Benarkah Anak yang Pilih-pilih Makanan Tergolong Pintar?

Sri Yanti Nainggolan    •    Minggu, 21 Oct 2018 17:20 WIB
tumbuh kembang anak
Benarkah Anak yang Pilih-pilih Makanan Tergolong Pintar?
(Foto: Sbs)

Jakarta: Banyak orang tua pusing menghadapai anak yang pemilih dalam hal makan, atau dikenal dengan istilah picky eater. Faktanya, itu adalah tahap perkembangan yang normal.

"Picky eater adalah tahap perkembangan, proses belajar. Menurut riset, enam dari 10 anak adalah picky eater," ujar psikolog Tari Sandjojo dalam peluncuran Susu Curcuma Plus, Jumat 19 Oktober 2018.

Ia menambahkan, anak yang pemilih tersebut bahkan tergolong pintar, karena sudah bisa menentukan apa yang diinginkan. Umumnya, tahapan ini terjadi usia 2-3 tahun.

"Ini kerap disebut dengan teribble twos, padahal ini menunjukkan pertumbuhan yang baik."

Masa tersebut, dimana anak mengalami perubahan perilaku dan sikap, menandakan bahwa anak memerlukan bantuan.

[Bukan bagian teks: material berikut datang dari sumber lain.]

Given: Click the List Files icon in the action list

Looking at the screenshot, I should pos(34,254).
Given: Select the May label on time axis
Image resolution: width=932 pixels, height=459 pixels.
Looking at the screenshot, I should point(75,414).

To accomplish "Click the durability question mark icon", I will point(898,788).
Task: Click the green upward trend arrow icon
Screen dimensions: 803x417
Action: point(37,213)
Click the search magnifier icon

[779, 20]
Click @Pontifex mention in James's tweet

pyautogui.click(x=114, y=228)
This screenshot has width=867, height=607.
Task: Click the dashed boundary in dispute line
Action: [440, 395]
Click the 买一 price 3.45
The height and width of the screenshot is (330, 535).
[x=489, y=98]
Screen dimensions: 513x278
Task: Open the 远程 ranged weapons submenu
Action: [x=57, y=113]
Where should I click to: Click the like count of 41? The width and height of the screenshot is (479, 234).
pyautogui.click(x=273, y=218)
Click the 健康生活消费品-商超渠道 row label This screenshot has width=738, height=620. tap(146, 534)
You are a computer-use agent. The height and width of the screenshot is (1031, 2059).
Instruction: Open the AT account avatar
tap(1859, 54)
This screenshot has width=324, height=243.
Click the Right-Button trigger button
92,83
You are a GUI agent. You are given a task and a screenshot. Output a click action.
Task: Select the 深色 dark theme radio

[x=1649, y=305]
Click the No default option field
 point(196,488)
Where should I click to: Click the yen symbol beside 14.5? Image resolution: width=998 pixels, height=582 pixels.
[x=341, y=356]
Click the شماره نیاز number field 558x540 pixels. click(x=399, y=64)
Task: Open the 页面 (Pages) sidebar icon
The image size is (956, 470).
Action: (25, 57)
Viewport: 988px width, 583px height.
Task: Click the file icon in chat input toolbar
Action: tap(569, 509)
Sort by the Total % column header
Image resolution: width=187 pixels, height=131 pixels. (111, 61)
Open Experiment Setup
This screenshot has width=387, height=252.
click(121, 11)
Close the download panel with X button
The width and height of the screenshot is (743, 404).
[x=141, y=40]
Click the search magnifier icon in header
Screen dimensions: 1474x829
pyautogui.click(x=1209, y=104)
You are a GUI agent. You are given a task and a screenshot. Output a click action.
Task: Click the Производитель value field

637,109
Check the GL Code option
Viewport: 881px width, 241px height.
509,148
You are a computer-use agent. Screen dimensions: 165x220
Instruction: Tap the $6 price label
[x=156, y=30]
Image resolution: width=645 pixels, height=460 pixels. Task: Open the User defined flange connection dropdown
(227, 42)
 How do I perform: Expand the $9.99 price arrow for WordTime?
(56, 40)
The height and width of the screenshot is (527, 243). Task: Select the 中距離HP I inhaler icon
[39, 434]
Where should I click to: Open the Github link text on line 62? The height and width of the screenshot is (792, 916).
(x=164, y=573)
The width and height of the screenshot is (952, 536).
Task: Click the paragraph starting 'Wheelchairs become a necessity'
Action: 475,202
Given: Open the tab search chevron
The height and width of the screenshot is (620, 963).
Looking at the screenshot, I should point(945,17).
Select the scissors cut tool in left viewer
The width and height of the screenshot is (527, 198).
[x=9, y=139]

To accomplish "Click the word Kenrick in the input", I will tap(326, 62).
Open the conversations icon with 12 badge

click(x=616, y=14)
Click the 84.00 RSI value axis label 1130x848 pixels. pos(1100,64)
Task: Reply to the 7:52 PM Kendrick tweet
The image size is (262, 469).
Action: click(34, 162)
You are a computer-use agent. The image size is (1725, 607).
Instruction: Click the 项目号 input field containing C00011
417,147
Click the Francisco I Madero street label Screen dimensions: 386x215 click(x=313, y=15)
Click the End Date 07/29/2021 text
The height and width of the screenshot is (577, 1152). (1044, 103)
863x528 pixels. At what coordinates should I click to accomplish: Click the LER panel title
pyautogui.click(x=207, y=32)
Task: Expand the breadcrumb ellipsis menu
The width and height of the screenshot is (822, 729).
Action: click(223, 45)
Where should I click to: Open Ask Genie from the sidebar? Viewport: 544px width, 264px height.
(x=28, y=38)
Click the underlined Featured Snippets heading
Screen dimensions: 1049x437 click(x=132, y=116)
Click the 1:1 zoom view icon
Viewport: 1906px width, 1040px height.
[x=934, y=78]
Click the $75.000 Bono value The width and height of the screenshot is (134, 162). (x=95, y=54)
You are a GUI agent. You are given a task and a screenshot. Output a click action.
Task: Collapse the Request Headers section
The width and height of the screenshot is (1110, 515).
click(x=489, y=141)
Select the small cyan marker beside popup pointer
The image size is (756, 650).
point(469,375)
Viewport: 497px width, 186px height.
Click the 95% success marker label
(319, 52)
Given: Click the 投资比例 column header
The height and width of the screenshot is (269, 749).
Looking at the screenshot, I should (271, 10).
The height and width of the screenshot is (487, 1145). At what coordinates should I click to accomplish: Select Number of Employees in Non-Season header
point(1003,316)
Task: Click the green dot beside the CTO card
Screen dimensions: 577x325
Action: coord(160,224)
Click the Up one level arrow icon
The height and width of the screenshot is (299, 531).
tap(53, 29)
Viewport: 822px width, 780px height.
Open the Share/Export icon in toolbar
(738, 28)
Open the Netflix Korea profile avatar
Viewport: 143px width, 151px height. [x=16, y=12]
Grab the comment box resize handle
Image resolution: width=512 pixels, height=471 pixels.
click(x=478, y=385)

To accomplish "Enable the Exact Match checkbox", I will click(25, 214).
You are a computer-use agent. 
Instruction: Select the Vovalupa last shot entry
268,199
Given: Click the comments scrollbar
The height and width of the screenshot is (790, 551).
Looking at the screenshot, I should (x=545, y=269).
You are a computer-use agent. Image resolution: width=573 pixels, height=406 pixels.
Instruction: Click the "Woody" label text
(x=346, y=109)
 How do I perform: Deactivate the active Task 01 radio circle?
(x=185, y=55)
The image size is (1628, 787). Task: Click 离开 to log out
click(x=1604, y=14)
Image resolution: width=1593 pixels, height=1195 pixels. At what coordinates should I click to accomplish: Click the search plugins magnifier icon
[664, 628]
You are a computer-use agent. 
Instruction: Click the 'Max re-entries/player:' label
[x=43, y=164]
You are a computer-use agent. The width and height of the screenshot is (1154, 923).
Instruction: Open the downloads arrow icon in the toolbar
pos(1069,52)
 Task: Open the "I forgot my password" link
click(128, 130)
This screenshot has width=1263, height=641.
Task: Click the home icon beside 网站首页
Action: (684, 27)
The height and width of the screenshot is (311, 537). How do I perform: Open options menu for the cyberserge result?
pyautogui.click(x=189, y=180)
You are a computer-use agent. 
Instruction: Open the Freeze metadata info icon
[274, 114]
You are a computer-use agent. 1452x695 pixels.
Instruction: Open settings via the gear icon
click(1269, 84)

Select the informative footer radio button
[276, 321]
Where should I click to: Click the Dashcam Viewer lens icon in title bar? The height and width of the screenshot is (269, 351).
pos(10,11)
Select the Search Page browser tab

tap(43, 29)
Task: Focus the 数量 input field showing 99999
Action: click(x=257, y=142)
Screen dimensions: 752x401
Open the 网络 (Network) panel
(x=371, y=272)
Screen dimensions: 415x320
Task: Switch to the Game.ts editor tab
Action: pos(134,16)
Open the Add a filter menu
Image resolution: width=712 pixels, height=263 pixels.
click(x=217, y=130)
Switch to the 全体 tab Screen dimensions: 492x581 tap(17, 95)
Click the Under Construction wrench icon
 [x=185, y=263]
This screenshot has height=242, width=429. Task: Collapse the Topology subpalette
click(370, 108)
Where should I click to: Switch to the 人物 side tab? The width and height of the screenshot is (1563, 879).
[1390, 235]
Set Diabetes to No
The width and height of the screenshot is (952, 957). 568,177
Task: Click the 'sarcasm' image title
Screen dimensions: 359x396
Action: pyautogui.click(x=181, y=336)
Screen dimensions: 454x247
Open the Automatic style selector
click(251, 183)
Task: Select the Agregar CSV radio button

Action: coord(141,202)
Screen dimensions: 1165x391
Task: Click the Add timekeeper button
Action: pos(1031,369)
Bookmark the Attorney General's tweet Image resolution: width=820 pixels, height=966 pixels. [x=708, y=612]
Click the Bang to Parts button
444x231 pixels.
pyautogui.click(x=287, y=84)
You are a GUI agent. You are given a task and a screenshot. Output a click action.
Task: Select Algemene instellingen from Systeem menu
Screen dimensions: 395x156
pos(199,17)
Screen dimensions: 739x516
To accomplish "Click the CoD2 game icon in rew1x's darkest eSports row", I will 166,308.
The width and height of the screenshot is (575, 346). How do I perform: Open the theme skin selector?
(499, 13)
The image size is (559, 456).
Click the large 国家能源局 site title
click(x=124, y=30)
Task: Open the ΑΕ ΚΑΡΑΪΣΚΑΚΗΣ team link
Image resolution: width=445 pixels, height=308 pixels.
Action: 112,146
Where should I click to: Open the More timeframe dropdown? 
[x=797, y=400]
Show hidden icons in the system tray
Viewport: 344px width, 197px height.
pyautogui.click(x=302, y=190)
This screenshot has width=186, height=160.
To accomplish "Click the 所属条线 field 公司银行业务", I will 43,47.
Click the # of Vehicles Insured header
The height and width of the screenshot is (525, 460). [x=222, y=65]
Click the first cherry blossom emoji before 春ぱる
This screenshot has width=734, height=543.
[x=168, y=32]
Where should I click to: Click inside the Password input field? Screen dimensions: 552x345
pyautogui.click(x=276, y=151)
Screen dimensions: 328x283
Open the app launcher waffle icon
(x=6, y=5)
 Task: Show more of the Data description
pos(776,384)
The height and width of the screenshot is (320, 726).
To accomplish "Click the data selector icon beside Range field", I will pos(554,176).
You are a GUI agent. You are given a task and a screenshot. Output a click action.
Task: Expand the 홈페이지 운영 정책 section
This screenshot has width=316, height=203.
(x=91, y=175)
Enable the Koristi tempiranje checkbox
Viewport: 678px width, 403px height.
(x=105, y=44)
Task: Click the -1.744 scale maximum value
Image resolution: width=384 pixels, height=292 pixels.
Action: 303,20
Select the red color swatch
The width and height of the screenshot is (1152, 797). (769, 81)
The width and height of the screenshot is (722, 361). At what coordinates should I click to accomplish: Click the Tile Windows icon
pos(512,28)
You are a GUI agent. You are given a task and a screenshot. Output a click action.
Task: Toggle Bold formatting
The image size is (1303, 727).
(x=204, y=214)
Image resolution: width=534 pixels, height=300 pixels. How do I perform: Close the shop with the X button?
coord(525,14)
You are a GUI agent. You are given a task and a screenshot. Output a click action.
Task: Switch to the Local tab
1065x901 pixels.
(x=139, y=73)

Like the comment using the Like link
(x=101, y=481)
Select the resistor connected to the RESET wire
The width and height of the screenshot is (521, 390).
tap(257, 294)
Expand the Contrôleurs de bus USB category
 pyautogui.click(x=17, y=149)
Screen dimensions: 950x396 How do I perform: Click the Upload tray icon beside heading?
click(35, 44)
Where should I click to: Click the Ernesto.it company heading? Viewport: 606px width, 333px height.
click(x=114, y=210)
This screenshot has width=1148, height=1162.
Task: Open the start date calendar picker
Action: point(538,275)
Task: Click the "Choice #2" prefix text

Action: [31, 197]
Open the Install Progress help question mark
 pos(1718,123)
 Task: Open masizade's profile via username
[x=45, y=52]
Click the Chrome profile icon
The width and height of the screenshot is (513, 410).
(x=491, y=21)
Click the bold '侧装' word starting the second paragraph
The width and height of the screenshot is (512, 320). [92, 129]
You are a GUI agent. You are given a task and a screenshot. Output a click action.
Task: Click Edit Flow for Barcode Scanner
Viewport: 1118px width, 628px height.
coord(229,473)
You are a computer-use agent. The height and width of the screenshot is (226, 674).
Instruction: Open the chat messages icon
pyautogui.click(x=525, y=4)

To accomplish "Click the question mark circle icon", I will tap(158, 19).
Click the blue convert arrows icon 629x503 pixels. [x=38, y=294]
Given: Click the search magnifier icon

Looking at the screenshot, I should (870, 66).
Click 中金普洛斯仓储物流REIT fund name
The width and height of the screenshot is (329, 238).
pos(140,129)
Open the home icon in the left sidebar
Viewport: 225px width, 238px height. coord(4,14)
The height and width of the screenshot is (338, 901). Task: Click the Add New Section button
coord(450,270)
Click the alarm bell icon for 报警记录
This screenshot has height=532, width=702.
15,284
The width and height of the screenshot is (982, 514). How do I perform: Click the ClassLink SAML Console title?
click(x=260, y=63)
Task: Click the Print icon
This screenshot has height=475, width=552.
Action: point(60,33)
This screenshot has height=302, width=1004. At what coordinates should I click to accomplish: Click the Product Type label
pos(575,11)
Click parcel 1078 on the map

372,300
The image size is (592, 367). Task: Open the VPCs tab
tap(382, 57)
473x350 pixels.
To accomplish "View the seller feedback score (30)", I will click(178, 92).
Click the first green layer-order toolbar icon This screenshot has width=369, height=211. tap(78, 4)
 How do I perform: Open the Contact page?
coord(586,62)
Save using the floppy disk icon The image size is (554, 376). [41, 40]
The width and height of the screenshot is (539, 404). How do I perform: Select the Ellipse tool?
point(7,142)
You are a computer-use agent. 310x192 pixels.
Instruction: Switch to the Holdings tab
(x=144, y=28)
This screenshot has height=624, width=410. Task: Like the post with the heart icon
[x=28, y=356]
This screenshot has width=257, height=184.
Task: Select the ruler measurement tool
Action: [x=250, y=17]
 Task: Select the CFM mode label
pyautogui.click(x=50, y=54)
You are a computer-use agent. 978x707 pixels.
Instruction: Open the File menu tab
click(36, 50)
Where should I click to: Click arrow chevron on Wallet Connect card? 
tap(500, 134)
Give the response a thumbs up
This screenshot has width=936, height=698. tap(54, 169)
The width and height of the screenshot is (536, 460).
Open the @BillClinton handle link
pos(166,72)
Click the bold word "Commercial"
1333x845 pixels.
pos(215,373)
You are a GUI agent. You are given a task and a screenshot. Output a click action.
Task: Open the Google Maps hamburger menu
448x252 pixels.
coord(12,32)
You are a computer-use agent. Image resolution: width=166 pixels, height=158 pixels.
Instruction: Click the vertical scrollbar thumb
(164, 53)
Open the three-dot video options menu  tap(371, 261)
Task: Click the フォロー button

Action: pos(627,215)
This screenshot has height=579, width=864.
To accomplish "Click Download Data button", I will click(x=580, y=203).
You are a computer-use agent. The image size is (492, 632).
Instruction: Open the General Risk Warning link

Di satu sisi, kebiasaan pemilih tersebut dapat berdampak negatif pada perkembangan sosial si kecil. Menurut Tari, picky eater cenderung sulit dan lebih lambat dalam beradaptasi dengan hal-hal baru.

"Ini karena mereka tak senang dengan hal-hal baru, lebih suka dengan zona nyaman."

Ia menyarankan untuk terus memperkenalkan makanan pada anak berulang kali. Umumnya, setelah melihat makanan sebanyak 10-2- kali, anak mulai tertarik mencoba.